By Matt Micucci
Jesus Valdés Rodriguez is a Cuban pianist, bandleader, composer and arranger whose career spans over 50 years. He is better known as Cucho Valdés, and throughout his years as an active musician and performer, he is regarded as having changed to course of Cuban music.
In the early part of last month, Valdés presented Irakere 40 at New York’s Town Hall – a tour celebration of Irakere, the Cuban band that, with its bold fusion of Afro-Cuban ritual music, popular Afro-Cuban music styles, jazz and rock, marked a before and after in Latin jazz.
For this event, he rekindled the sound of a band which, older audience members might have been particularly familiar with, possibly having attended their U.S. debut at Carnegie Hall during the 1978 Newport Jazz Festival.
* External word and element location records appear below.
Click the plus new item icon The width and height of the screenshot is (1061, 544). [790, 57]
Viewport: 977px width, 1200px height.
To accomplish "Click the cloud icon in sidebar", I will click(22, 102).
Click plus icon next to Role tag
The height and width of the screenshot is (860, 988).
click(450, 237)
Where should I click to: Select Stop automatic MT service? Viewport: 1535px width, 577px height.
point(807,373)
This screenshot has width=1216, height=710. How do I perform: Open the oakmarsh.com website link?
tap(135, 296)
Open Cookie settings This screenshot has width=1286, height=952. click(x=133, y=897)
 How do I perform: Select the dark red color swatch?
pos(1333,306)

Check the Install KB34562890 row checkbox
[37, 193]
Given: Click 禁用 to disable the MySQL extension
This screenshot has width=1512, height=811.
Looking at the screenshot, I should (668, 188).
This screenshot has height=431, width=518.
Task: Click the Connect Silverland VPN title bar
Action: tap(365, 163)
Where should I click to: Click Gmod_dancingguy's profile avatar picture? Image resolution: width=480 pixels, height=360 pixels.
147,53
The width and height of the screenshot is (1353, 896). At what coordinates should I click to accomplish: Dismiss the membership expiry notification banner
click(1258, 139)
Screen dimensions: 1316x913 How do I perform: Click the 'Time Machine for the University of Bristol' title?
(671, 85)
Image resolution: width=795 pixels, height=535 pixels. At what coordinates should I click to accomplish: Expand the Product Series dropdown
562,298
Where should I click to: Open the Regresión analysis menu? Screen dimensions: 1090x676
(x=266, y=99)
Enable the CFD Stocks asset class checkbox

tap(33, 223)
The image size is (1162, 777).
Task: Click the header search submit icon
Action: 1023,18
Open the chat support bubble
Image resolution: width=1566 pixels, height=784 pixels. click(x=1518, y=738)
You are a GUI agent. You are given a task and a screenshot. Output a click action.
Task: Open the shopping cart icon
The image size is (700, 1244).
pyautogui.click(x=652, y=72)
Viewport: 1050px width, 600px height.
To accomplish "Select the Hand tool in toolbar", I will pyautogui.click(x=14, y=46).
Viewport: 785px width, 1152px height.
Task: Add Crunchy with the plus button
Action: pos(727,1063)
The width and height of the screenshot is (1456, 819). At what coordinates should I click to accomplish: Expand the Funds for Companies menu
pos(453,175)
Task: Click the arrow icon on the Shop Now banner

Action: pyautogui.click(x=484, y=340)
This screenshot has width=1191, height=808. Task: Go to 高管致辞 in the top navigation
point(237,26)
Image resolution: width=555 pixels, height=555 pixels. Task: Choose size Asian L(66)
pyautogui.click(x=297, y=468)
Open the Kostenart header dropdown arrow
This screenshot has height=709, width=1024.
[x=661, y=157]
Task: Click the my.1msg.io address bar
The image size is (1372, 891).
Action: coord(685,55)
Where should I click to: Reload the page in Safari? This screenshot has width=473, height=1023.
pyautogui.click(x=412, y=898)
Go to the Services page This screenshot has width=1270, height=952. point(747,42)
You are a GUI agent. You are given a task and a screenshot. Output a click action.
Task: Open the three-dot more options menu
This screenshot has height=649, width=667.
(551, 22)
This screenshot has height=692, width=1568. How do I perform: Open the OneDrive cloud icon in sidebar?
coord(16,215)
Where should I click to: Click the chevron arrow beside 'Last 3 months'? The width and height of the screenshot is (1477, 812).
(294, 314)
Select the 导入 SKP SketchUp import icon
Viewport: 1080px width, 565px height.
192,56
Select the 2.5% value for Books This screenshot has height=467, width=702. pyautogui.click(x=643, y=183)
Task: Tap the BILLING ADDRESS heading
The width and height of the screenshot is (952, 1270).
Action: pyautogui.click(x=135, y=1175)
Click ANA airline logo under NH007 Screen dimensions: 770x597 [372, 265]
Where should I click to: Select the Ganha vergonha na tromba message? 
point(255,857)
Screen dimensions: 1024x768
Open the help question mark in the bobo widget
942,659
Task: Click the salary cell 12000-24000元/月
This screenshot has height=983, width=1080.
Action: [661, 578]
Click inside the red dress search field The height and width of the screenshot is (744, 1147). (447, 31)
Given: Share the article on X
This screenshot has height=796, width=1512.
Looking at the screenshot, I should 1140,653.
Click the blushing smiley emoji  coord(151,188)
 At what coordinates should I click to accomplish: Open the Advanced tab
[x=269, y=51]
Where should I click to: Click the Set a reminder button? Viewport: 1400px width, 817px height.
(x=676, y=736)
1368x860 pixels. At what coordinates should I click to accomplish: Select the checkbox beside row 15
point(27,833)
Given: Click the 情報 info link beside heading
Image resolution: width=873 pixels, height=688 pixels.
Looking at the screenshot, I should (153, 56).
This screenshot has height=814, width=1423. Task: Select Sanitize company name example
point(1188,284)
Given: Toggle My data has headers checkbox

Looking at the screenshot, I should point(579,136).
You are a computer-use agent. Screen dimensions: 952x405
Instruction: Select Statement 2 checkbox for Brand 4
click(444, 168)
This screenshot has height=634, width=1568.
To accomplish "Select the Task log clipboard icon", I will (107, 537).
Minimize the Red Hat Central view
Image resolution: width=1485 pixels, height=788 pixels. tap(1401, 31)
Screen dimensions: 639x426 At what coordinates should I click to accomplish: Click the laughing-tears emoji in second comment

That was when Chucho Valdés introduced New Yorkers to a bold and subversive music, both a response to Cuba’s post-revolution rejection of American jazz and rock and a seed for Cuban dance music, which is now known as timbá.
Now, those who missed the pianist’s recent return to North America can pick up his new album Tribute to Irakere (Live in Maciac), released on Jazz Village/Harmonia Mundi. The album was recorded during an August concert and the Jazz in Marciac festival in France.
The album features Chucho’s current group, The Afro-Cuban Messengers. The young Messengers grew up in Cuba listening to the music of Irakere — something that became a defining element for this project.
Leading a ten-piece ensemble comprising the Messengers expanded with three trumpets and two saxophones, Valdés offers a vivid retrospective of his work the past four decades. It is also a wide angle view of the evolution of Afro-Cuban jazz as the program includes classics of Irakere´s repertoire such as Misa Negra, Estela Va A Estallar, Juana 1600, and Bacalao Con Pan, but also more recent compositions, originally performed with the Messengers, in new arrangements, such as Yansa, Abdel and Lorena’s Tango.
“In our first rehearsal of the old pieces with this band I cried,” says Chucho, who will be 74 on October 9. “When I decided to do a tribute to that marvelous band, I also decided I didn’t want to do it with the charter members but with players from the generations of musicians that grew up and learned from Irakere. I thought it would be more meaningful. It’s a tribute from one generation to another.”
Tribute to Irakere (Live in Marciac) was released on November 13.